4 x 4 Linear System Solver with ARM Core and CORDIC QRD and Matrix-Multiplication Accelerator Integration
We went ahead and used our work in Project 5 (QR Decomposition modules using CORDIC) and Project 2 (4x4 matrix multiplication or 4x4 matrix-vector multiplication). First we had to modify our project 5 because it had a few errors with inputs of different quadrants. Now it works correctly, but cannot handle complex inputs, so we will only be dealing with real linear equations.

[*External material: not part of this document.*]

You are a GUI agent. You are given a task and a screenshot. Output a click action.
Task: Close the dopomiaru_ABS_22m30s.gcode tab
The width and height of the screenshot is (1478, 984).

The goal is to solve 4 linear equations in the format Ax = b, where A is a 4x4 matrix, b is a 4x1 vector, and x is the unknown 4x1 vector that solves this system. We do this using QR
decomposition on A, which can be represented by 4x4 matrices Q and R. Q is normalized and orthogonal, while R is upper diagonal. So with this representation, Ax = b becomes QRx = b, by multiplying both sides by Q’, we get Rx = Q’b, where Q’b is a 4x1 matrix, and through this we can solve x using back substitution.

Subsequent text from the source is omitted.